Interessa-me mais o que isto pode significar para o PS, não tanto por ele próprio mas sim pelas repercussões em toda a esquerda. Começo por dizer que tenho uma atitude aparentemente paradoxal em relação a este governo, quando encaro as suas medidas tanto no plano técnico como no politico. No primeiro plano, concordo. No segundo, considero a actuação do governo totalmente inábil, mesmo desastrosa. Parece-me que não haverá remédio, isto está na natureza de Sócrates. O problema é que isto se pode reforçar pelo que julgo vir a ser o apoio de Cavaco. Vão-se juntar a fome e a vontade de comer.

Um dos riscos que vejo é o da formação a curto prazo de um "bloco central" camuflado, uma mistura de Blair e Merkel em que os rótulos partidários pouco contam. Com isto, provavelmente o governo aguentará a legislatura, mas as próximas eleições serão de um pasmo como nunca vimos. A decisão pantanosa entre PS e PSD, prevejo, não se fará por diferenças politicas essenciais mas sim por coisas menores, simpatias pessoais, telegenia, marketing da campanha, expectativas de "jobs for the boys". Possivelmente, o CDS à direita e o PCP e o BE à esquerda lucrarão com isto, mas não se afectará o resultado essencial.

A afirmação de uma alternativa realista, nestas eleições presidenciais, quando Soares se identificou tanto com o PS de Sócrates, poderia ter vindo de Alegre. Fui seu apoiante e seu eleitor, embora, afirmando a minha atitude crítica, não tenha sido chamado a qualquer participação na campanha e, agora, no que fazer do milhão de votos. Mas, nesse aspecto do distanciamento em relação a Sócrates, fiquei frustrado. Não vi uma afirmação clara de como Alegre poderia ser um moderador da inabilidade e falta de sentido social da política do actual primeiro ministro, afinal ainda seu companheiro de partido.

Segui com atenção os trabalhos deste fim de semana do movimento "alegrista". Fiquei satisfeito pela exclusão da fundação de um novo partido, porque julgo que seria uma aventura condenada ao fracasso. Quanto ao clube ou associação, muito bem, embora tenha dúvidas sobre a sua viabilidade (é ilusório pensar em um milhão de membros virtuais) e sobre o efeito que nele vai ter a decisão de Manuel Alegre de continuar ou não com a sua vida partidária a alto nível. Tenho a minha opinião, mas a decisão é dele e certamente bem pensada.

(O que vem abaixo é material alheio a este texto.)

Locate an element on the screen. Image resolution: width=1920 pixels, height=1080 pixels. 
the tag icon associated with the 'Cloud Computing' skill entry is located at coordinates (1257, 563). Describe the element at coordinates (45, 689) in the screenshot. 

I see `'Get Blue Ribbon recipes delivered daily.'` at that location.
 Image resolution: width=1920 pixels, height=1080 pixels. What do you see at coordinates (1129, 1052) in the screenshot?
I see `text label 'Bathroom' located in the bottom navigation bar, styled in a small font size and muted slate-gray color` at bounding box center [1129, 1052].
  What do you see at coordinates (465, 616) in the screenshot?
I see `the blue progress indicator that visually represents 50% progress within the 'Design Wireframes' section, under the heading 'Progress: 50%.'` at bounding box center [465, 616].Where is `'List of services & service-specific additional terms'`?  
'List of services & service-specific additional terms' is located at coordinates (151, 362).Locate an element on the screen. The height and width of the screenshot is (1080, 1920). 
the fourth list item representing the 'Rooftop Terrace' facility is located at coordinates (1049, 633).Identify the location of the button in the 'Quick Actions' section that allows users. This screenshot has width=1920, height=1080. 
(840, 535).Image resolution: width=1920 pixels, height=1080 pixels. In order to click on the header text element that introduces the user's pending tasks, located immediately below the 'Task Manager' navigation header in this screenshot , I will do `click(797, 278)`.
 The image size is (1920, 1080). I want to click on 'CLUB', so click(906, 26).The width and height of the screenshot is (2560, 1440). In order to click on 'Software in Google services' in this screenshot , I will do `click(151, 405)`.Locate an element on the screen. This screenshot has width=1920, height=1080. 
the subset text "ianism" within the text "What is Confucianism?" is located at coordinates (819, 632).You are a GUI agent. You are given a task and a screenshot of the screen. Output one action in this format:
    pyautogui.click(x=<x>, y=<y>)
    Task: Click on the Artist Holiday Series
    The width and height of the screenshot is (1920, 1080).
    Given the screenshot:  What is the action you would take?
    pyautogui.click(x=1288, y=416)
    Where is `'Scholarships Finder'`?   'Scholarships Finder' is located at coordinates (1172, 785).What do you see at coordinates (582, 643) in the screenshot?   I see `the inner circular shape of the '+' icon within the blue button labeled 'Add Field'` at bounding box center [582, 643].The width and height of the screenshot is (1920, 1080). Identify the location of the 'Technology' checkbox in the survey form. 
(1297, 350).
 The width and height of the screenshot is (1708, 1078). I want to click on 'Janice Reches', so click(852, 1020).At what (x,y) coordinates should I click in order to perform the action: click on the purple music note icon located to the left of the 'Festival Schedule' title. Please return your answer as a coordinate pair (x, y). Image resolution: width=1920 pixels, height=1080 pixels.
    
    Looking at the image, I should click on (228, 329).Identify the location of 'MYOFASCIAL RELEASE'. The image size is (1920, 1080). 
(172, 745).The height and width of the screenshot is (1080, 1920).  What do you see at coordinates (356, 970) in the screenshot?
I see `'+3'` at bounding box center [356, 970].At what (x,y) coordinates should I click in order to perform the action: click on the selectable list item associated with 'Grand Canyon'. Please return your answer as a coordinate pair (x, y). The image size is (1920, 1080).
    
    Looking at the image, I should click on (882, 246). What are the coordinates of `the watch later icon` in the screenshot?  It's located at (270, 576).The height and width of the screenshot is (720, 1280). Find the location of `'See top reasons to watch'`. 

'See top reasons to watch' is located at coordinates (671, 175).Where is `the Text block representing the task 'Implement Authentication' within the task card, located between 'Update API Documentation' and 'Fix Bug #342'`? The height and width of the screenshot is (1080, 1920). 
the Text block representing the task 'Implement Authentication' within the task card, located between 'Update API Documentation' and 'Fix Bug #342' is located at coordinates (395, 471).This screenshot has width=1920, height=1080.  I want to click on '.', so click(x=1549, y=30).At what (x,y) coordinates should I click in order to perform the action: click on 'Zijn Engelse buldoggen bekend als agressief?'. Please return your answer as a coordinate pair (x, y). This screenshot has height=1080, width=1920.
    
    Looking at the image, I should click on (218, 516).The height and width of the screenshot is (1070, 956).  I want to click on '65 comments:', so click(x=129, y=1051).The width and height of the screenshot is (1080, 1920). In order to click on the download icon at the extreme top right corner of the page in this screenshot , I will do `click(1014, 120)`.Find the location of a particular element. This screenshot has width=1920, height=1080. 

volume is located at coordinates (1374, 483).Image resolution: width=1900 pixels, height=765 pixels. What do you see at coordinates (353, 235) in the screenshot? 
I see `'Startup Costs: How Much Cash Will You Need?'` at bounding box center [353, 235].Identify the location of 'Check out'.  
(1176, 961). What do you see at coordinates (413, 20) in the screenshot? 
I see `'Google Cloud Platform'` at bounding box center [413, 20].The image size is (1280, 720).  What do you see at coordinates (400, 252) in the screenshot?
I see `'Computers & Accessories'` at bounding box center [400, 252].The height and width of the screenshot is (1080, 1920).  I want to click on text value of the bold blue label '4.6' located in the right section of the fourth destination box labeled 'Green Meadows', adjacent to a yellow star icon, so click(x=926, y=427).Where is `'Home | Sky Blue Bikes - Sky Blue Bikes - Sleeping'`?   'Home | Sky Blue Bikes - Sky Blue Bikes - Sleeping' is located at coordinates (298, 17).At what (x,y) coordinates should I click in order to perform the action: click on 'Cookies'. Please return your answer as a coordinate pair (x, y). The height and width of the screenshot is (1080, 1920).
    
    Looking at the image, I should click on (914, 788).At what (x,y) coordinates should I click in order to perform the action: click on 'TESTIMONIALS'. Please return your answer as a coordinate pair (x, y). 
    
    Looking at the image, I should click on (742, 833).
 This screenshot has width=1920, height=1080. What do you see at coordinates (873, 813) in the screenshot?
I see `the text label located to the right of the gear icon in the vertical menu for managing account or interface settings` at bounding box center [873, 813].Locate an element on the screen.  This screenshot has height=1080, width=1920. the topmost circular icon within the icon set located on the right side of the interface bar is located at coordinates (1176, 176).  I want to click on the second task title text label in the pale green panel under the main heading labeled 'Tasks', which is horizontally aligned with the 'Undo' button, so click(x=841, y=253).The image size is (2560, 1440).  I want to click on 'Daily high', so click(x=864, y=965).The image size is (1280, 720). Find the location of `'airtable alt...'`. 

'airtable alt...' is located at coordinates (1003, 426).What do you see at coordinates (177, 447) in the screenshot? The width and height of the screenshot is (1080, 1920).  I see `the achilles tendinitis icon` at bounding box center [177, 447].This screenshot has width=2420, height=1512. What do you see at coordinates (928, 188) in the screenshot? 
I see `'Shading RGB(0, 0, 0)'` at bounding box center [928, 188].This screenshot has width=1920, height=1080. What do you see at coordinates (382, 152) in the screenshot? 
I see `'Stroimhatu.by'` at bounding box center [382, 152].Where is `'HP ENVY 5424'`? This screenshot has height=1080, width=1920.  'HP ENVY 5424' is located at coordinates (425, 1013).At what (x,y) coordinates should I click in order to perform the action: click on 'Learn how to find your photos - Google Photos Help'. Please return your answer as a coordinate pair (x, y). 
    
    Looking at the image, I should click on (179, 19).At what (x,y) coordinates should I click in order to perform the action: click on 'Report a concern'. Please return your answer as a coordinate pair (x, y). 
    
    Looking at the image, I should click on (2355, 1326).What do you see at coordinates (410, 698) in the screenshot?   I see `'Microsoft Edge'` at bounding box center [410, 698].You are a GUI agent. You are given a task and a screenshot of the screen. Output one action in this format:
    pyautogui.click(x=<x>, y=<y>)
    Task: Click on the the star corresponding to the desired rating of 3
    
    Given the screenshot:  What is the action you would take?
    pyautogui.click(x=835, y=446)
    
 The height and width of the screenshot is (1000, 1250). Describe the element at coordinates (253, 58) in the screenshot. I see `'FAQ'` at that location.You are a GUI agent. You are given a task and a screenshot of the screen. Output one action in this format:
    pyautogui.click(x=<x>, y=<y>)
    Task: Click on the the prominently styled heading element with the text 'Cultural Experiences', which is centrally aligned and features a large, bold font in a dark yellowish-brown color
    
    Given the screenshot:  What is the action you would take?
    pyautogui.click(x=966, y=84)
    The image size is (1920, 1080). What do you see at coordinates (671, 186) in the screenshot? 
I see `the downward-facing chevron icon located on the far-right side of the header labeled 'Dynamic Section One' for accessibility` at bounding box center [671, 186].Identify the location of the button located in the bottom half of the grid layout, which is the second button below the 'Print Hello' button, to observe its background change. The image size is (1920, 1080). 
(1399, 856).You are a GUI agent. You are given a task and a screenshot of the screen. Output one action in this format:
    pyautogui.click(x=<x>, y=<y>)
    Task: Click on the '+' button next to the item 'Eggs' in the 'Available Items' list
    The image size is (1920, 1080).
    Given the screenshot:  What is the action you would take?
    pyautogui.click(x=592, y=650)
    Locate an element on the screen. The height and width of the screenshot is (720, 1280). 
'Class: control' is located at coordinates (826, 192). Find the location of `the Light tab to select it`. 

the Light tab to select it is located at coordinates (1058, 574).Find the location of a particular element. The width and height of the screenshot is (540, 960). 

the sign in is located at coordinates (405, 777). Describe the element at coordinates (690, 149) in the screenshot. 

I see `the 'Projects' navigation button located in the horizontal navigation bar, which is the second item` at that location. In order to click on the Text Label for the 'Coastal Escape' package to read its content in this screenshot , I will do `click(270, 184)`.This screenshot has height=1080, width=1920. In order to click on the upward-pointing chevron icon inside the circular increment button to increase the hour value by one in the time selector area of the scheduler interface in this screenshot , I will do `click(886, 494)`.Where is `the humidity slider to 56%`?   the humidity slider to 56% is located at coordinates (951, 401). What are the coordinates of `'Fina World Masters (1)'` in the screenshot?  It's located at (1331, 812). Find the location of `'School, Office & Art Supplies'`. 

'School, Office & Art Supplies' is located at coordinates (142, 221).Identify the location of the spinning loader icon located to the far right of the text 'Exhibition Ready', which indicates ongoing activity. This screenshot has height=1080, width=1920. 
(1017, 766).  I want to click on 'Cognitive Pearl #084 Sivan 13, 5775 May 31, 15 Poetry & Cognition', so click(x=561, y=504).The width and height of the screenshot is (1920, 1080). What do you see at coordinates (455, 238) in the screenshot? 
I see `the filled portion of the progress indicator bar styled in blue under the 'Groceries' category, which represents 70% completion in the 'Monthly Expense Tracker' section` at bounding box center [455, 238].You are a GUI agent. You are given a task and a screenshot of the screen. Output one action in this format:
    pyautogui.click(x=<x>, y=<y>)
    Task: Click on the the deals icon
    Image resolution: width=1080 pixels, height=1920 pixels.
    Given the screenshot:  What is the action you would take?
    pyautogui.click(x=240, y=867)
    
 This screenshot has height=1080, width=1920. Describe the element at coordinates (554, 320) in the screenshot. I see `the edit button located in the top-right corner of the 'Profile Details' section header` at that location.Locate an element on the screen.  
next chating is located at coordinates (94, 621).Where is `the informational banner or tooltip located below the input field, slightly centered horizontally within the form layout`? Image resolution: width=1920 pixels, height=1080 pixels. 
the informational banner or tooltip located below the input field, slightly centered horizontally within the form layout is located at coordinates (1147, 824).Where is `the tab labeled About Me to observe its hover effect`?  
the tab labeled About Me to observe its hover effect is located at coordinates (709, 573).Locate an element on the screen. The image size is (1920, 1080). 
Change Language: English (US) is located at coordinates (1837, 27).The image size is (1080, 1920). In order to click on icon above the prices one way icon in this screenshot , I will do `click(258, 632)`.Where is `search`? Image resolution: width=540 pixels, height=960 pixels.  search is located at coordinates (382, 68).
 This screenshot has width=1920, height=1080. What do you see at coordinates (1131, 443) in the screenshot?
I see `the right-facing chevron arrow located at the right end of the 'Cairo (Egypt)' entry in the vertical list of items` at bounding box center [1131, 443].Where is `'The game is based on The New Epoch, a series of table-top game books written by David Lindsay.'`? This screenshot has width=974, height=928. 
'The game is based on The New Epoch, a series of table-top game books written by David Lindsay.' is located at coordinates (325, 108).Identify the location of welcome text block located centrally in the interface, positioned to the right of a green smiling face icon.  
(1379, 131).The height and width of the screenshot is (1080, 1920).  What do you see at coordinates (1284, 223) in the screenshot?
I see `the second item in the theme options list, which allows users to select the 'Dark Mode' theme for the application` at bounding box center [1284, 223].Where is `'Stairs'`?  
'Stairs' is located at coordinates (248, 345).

Mas mais me preocupam as linhas orientadoras desse movimento: "o objectivo é o debate e defesa de causas políticas já defendidas por Manuel Alegre durante a campanha ou outras que, entretanto, venham a surgir. Por agora os temas e as causas são, por exemplo, a justiça, a desertificação do território, a igualdade de género, a corrupção." Muito bem, mas isto reflecte uma perspectiva política clássica. É importante discutir tudo isto, mas ainda estaremos a fazê-lo daqui a vinte anos. Anoto, todavia, o "outras que, entretanto, venham a surgir".

Não sei ainda se virei a ser membro desse clube politico. Se for, bater-me-ei pelas "que venham a surgir". A minha prioridade seria tudo o que combatesse, nas ideias, o novo bloco Cavaco-Sócrates: Como ter uma política de equilíbrio financeiro-orçamental compatível com a justiça social e civicamente compreensível pelos necessariamente afectados? Como promover a competitividade nacional, equilibrando isto com a defesa ou remobilização dos milhares de postos de trabalho obsoletos nas empresas condenadas à falência ou à deslocalização? Como qualificar os portugueses, do ensino básico ao superior, sem exclusões sociais? Como harmonizar as regras económicas comunitárias com um desenvolvimento sustentado e, principalmente, com o desenvolvimento humano?

Para isto, vale a pena um novo centro de reflexão e influência política à esquerda. No entanto, para debates vagos ou tradicionais, não adianta. Gostaria de pensar, vou ver, que os apoiantes mais activistas de Alegre se diferenciam por coisas estruturais, mais do que bandeiras, por muito valor simbólico que tenham. Se sim, alinho.